Now, all at once, and as a thing desired seems sometimes suddenly to leap into the arms, behold! he came in this wise upon that which he sought.

An oval space there was, in the midst of rose-trees and sweet-olive shrubs, thick with young grass, and broken here and there by the fair gold of narcissus-flowers; and in the centre of this space, as it were gathered into the very bosom of the spring, stood a young maiden. She was clad all in white, and her long golden tresses ran down among the narcissus-cups, as though the gold of the one did magnetize the gold of the other that they so might kiss.

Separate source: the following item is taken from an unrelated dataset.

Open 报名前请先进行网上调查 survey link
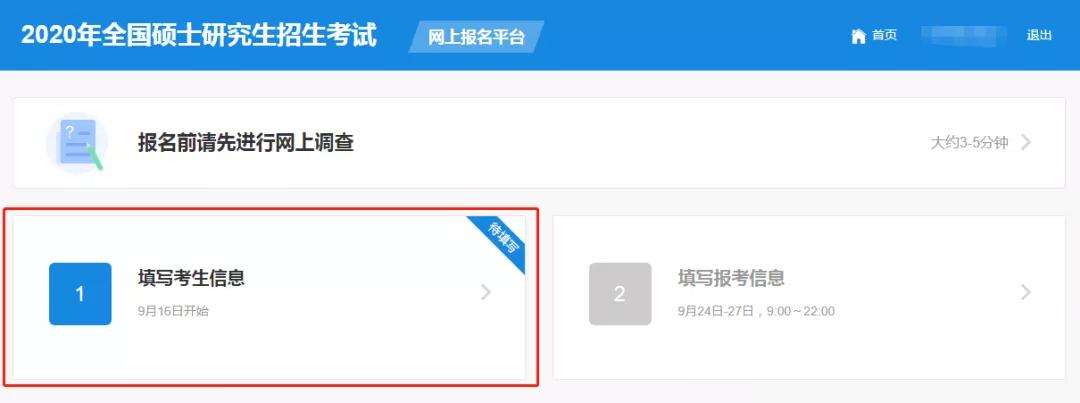 click(246, 143)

And she was very fair, with the fairness of a flower, and her sweeping brows were dark with their own beauty as the stripes on a tiger's flanks. On her head was a crown of daffodils, and from the shadows which they cast her young eyes shone forth, like stars over which a cloud has thrown its veil. Also her lips were the lips of a goddess, and her form more sweet in its flowing lines than the curves of an untrained wild vine.

Moreover, Cleon perceived that there was with her a boy of some eight years old, wind-tossed as to his dark locks, with sturdy chest half bare, and bright eyes wide with merriment. A little bacchanal he seemed, half blinded by a wreath of vine-leaves that fell into his eyes, and having about his shoulders a young leopard's hide. He was seated astride a white goat which the maiden held by one horn, and about the neck of the beast were chains of violets, by which the little Faun did strive to guide him, he the while tossing his head as though in distaste of even such sweet bondage.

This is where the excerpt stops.